• _Excerpted records_:
● ● ●
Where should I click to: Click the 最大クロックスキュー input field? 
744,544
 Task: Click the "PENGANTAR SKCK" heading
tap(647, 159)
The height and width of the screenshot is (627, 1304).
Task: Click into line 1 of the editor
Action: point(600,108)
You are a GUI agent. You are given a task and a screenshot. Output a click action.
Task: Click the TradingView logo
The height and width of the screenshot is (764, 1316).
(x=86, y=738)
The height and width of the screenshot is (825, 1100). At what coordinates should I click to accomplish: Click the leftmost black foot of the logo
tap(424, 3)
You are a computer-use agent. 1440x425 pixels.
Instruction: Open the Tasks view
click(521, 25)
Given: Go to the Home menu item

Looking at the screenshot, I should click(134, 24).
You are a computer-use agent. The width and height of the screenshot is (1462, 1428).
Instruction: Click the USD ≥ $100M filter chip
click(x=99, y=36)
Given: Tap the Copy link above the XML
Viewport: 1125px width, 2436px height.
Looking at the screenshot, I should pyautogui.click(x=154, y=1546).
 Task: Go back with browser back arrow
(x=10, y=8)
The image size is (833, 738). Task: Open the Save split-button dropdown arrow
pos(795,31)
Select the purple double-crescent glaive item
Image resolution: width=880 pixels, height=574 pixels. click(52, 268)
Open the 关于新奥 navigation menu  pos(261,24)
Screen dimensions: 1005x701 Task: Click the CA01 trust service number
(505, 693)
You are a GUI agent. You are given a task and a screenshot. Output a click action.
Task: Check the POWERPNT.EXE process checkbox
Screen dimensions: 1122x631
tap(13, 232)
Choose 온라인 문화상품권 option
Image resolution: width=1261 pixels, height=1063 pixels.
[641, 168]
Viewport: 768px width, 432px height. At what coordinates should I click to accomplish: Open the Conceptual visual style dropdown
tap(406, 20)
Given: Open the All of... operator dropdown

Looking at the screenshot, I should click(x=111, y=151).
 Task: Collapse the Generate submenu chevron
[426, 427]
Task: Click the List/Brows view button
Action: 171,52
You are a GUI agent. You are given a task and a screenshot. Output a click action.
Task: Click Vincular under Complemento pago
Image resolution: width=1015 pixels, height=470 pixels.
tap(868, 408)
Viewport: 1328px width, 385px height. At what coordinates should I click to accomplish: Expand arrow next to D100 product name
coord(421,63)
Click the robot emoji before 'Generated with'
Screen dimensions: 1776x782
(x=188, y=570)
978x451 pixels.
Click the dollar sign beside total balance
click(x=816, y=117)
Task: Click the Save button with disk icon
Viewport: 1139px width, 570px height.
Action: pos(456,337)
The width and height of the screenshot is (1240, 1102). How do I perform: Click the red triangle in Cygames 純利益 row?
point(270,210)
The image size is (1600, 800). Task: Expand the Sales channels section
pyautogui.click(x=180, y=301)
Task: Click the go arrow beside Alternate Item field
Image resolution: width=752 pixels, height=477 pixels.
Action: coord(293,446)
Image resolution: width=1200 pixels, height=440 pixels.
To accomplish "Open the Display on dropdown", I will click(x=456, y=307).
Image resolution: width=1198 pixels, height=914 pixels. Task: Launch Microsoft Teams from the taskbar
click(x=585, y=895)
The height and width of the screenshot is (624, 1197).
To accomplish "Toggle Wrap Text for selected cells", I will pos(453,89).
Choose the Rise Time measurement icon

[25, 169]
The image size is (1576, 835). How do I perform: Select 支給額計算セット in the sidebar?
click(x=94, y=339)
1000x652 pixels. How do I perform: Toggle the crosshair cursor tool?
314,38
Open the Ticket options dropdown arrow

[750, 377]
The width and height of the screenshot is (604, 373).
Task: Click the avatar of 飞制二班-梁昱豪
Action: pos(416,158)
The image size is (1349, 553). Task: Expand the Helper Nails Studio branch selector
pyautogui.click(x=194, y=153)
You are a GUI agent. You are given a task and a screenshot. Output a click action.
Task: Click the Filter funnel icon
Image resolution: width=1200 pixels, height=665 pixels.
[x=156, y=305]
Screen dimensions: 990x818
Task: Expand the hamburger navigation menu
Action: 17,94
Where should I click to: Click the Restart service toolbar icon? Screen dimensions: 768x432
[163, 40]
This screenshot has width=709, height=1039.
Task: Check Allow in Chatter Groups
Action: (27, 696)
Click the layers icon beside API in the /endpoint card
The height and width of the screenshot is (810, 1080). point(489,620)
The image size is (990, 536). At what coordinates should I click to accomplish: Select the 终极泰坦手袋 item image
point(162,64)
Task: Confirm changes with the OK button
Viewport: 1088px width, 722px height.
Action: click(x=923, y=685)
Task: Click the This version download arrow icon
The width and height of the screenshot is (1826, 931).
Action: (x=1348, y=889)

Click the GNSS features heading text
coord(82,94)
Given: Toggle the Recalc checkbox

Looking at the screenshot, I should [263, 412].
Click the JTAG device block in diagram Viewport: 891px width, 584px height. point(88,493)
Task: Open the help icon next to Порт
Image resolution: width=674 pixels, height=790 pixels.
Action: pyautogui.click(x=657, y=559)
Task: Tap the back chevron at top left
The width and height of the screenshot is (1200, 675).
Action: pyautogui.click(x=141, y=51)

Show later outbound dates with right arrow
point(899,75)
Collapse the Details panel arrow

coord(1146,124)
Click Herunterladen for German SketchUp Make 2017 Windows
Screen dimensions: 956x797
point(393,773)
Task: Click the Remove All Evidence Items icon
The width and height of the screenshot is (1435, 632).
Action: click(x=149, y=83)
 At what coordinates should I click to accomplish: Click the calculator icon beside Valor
● ● ●
• _Directions_: Return the listing above exactly, line for line.

• _Result of this task_:
Where should I click to: Click the 最大クロックスキュー input field? 
744,544
 Task: Click the "PENGANTAR SKCK" heading
tap(647, 159)
The height and width of the screenshot is (627, 1304).
Task: Click into line 1 of the editor
Action: point(600,108)
You are a GUI agent. You are given a task and a screenshot. Output a click action.
Task: Click the TradingView logo
The height and width of the screenshot is (764, 1316).
(x=86, y=738)
The height and width of the screenshot is (825, 1100). At what coordinates should I click to accomplish: Click the leftmost black foot of the logo
tap(424, 3)
You are a computer-use agent. 1440x425 pixels.
Instruction: Open the Tasks view
click(521, 25)
Given: Go to the Home menu item

Looking at the screenshot, I should click(134, 24).
You are a computer-use agent. The width and height of the screenshot is (1462, 1428).
Instruction: Click the USD ≥ $100M filter chip
click(x=99, y=36)
Given: Tap the Copy link above the XML
Viewport: 1125px width, 2436px height.
Looking at the screenshot, I should pyautogui.click(x=154, y=1546).
 Task: Go back with browser back arrow
(x=10, y=8)
The image size is (833, 738). Task: Open the Save split-button dropdown arrow
pos(795,31)
Select the purple double-crescent glaive item
Image resolution: width=880 pixels, height=574 pixels. click(52, 268)
Open the 关于新奥 navigation menu  pos(261,24)
Screen dimensions: 1005x701 Task: Click the CA01 trust service number
(505, 693)
You are a GUI agent. You are given a task and a screenshot. Output a click action.
Task: Check the POWERPNT.EXE process checkbox
Screen dimensions: 1122x631
tap(13, 232)
Choose 온라인 문화상품권 option
Image resolution: width=1261 pixels, height=1063 pixels.
[641, 168]
Viewport: 768px width, 432px height. At what coordinates should I click to accomplish: Open the Conceptual visual style dropdown
tap(406, 20)
Given: Open the All of... operator dropdown

Looking at the screenshot, I should click(x=111, y=151).
 Task: Collapse the Generate submenu chevron
[426, 427]
Task: Click the List/Brows view button
Action: 171,52
You are a GUI agent. You are given a task and a screenshot. Output a click action.
Task: Click Vincular under Complemento pago
Image resolution: width=1015 pixels, height=470 pixels.
tap(868, 408)
Viewport: 1328px width, 385px height. At what coordinates should I click to accomplish: Expand arrow next to D100 product name
coord(421,63)
Click the robot emoji before 'Generated with'
Screen dimensions: 1776x782
(x=188, y=570)
978x451 pixels.
Click the dollar sign beside total balance
click(x=816, y=117)
Task: Click the Save button with disk icon
Viewport: 1139px width, 570px height.
Action: pos(456,337)
The width and height of the screenshot is (1240, 1102). How do I perform: Click the red triangle in Cygames 純利益 row?
point(270,210)
The image size is (1600, 800). Task: Expand the Sales channels section
pyautogui.click(x=180, y=301)
Task: Click the go arrow beside Alternate Item field
Image resolution: width=752 pixels, height=477 pixels.
Action: coord(293,446)
Image resolution: width=1200 pixels, height=440 pixels.
To accomplish "Open the Display on dropdown", I will click(x=456, y=307).
Image resolution: width=1198 pixels, height=914 pixels. Task: Launch Microsoft Teams from the taskbar
click(x=585, y=895)
The height and width of the screenshot is (624, 1197).
To accomplish "Toggle Wrap Text for selected cells", I will pos(453,89).
Choose the Rise Time measurement icon

[25, 169]
The image size is (1576, 835). How do I perform: Select 支給額計算セット in the sidebar?
click(x=94, y=339)
1000x652 pixels. How do I perform: Toggle the crosshair cursor tool?
314,38
Open the Ticket options dropdown arrow

[750, 377]
The width and height of the screenshot is (604, 373).
Task: Click the avatar of 飞制二班-梁昱豪
Action: pos(416,158)
The image size is (1349, 553). Task: Expand the Helper Nails Studio branch selector
pyautogui.click(x=194, y=153)
You are a GUI agent. You are given a task and a screenshot. Output a click action.
Task: Click the Filter funnel icon
Image resolution: width=1200 pixels, height=665 pixels.
[x=156, y=305]
Screen dimensions: 990x818
Task: Expand the hamburger navigation menu
Action: 17,94
Where should I click to: Click the Restart service toolbar icon? Screen dimensions: 768x432
[163, 40]
This screenshot has width=709, height=1039.
Task: Check Allow in Chatter Groups
Action: (27, 696)
Click the layers icon beside API in the /endpoint card
The height and width of the screenshot is (810, 1080). point(489,620)
The image size is (990, 536). At what coordinates should I click to accomplish: Select the 终极泰坦手袋 item image
point(162,64)
Task: Confirm changes with the OK button
Viewport: 1088px width, 722px height.
Action: click(x=923, y=685)
Task: Click the This version download arrow icon
The width and height of the screenshot is (1826, 931).
Action: (x=1348, y=889)

Click the GNSS features heading text
coord(82,94)
Given: Toggle the Recalc checkbox

Looking at the screenshot, I should [263, 412].
Click the JTAG device block in diagram Viewport: 891px width, 584px height. point(88,493)
Task: Open the help icon next to Порт
Image resolution: width=674 pixels, height=790 pixels.
Action: pyautogui.click(x=657, y=559)
Task: Tap the back chevron at top left
The width and height of the screenshot is (1200, 675).
Action: pyautogui.click(x=141, y=51)

Show later outbound dates with right arrow
point(899,75)
Collapse the Details panel arrow

coord(1146,124)
Click Herunterladen for German SketchUp Make 2017 Windows
Screen dimensions: 956x797
point(393,773)
Task: Click the Remove All Evidence Items icon
The width and height of the screenshot is (1435, 632).
Action: click(x=149, y=83)
 At what coordinates should I click to accomplish: Click the calculator icon beside Valor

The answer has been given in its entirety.